* _Records supplied_
** Start **
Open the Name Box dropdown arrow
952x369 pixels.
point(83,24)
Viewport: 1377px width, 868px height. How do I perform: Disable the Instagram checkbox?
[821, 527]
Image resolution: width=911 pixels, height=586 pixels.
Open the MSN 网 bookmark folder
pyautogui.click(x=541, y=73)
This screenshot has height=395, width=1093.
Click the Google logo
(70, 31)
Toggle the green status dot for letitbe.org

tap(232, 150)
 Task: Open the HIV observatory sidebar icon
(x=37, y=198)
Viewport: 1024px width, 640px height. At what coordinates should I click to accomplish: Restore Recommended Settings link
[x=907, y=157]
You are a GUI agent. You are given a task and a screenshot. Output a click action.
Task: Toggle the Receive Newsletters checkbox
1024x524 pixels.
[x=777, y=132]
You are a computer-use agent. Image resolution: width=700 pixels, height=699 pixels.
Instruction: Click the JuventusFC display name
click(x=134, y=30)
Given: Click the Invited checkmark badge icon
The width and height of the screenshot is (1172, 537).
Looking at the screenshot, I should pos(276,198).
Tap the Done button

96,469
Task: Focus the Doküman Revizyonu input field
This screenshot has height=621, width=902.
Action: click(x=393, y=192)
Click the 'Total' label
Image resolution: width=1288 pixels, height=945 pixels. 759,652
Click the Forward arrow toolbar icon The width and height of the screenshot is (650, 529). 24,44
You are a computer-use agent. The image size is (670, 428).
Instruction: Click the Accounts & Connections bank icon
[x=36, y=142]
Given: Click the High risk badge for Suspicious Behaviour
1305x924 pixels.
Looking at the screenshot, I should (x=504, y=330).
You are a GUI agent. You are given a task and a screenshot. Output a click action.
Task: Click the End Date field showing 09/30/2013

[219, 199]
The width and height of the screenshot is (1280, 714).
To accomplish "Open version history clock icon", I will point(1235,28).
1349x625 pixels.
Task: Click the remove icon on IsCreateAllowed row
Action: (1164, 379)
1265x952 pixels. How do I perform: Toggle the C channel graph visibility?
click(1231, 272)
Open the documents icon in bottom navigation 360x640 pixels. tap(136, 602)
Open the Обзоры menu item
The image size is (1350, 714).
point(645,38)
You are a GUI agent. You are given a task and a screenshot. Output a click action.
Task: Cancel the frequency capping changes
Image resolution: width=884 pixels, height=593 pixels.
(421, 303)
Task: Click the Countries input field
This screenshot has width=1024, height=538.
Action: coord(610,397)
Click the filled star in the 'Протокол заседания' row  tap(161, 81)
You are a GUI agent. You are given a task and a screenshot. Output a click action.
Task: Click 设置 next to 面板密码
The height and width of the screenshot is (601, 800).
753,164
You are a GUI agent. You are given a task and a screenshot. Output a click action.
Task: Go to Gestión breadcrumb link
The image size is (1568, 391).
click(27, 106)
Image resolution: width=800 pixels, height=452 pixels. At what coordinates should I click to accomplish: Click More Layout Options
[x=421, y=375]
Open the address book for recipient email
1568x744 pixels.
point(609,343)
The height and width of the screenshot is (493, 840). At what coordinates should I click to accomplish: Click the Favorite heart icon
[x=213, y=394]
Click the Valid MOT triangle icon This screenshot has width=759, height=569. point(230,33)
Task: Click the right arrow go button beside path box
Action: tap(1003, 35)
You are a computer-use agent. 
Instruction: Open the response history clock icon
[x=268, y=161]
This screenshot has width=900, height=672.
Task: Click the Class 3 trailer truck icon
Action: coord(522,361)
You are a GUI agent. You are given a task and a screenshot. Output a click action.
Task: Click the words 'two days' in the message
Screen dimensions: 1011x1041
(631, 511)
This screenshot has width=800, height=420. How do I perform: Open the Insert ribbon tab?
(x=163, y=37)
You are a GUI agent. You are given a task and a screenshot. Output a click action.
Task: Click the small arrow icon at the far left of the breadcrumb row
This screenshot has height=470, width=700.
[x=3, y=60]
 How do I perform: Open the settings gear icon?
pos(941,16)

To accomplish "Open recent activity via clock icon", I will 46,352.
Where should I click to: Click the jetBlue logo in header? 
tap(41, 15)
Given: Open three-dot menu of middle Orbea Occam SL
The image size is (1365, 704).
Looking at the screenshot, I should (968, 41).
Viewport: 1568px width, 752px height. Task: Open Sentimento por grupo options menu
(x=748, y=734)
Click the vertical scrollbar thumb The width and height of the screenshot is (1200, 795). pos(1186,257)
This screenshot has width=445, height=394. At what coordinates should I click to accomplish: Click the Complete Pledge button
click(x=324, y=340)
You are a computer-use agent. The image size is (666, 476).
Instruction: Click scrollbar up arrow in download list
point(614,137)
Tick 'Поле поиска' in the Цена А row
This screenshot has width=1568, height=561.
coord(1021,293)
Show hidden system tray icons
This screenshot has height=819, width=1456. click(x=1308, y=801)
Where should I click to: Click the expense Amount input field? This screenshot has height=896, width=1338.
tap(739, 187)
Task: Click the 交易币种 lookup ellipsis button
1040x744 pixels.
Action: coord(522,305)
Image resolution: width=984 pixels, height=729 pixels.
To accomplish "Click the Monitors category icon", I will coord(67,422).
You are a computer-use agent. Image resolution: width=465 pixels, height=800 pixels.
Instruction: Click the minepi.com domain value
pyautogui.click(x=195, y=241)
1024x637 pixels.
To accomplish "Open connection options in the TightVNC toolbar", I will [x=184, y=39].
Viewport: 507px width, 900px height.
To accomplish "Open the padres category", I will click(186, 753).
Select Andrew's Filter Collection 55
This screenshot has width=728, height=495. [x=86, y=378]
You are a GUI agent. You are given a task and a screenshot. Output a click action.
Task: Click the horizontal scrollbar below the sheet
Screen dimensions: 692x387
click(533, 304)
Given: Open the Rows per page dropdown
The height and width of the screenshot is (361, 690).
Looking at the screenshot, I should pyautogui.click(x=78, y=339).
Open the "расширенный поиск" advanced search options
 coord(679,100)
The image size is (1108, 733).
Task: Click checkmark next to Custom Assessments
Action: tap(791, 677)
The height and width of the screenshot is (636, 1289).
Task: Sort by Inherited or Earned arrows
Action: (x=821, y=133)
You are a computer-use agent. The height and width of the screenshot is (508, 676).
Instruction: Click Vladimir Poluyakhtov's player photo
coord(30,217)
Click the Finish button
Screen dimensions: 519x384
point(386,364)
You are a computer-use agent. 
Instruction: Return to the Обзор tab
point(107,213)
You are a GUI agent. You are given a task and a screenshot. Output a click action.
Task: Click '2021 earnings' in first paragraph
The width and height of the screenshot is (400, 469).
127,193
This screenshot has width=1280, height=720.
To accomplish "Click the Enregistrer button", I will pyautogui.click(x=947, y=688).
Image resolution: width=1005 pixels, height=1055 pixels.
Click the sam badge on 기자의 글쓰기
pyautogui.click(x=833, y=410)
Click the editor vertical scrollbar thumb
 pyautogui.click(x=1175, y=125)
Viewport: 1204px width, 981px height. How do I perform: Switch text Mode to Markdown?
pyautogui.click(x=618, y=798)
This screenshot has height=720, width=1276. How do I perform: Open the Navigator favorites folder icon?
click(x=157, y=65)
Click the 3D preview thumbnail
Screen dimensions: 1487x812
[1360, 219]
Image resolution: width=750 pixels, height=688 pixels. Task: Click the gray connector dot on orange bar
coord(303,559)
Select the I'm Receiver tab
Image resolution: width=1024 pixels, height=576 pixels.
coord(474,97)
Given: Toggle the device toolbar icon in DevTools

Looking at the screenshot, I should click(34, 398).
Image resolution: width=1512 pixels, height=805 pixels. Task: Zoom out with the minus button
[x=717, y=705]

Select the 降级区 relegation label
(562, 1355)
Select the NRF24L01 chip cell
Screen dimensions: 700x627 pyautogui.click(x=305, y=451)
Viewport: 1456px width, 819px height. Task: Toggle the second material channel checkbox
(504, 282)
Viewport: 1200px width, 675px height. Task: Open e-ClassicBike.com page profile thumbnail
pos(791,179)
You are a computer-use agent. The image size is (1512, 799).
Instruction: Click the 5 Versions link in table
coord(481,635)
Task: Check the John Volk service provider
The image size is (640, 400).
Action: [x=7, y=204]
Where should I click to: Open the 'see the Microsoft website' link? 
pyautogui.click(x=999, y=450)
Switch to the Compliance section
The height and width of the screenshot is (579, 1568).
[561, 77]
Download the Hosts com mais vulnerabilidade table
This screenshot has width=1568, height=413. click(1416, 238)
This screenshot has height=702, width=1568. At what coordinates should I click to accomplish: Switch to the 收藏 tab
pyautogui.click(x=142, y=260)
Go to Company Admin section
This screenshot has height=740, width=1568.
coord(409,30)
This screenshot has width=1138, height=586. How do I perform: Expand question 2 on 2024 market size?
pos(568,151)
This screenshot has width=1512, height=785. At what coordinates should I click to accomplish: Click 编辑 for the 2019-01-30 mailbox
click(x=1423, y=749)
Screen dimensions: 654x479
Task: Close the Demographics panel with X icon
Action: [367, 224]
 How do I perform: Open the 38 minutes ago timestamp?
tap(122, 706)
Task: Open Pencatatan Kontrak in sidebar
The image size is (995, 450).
** End **
* _Written problem_
Extract verbatim every line from the line containing "Click the Finish button" through the line containing "Action: [x=7, y=204]", with both of those lines included.

* _Answer_
Click the Finish button
Screen dimensions: 519x384
point(386,364)
You are a computer-use agent. 
Instruction: Return to the Обзор tab
point(107,213)
You are a GUI agent. You are given a task and a screenshot. Output a click action.
Task: Click '2021 earnings' in first paragraph
The width and height of the screenshot is (400, 469).
127,193
This screenshot has width=1280, height=720.
To accomplish "Click the Enregistrer button", I will pyautogui.click(x=947, y=688).
Image resolution: width=1005 pixels, height=1055 pixels.
Click the sam badge on 기자의 글쓰기
pyautogui.click(x=833, y=410)
Click the editor vertical scrollbar thumb
 pyautogui.click(x=1175, y=125)
Viewport: 1204px width, 981px height. How do I perform: Switch text Mode to Markdown?
pyautogui.click(x=618, y=798)
This screenshot has height=720, width=1276. How do I perform: Open the Navigator favorites folder icon?
click(x=157, y=65)
Click the 3D preview thumbnail
Screen dimensions: 1487x812
[1360, 219]
Image resolution: width=750 pixels, height=688 pixels. Task: Click the gray connector dot on orange bar
coord(303,559)
Select the I'm Receiver tab
Image resolution: width=1024 pixels, height=576 pixels.
coord(474,97)
Given: Toggle the device toolbar icon in DevTools

Looking at the screenshot, I should click(34, 398).
Image resolution: width=1512 pixels, height=805 pixels. Task: Zoom out with the minus button
[x=717, y=705]

Select the 降级区 relegation label
(562, 1355)
Select the NRF24L01 chip cell
Screen dimensions: 700x627 pyautogui.click(x=305, y=451)
Viewport: 1456px width, 819px height. Task: Toggle the second material channel checkbox
(504, 282)
Viewport: 1200px width, 675px height. Task: Open e-ClassicBike.com page profile thumbnail
pos(791,179)
You are a computer-use agent. The image size is (1512, 799).
Instruction: Click the 5 Versions link in table
coord(481,635)
Task: Check the John Volk service provider
The image size is (640, 400).
Action: [x=7, y=204]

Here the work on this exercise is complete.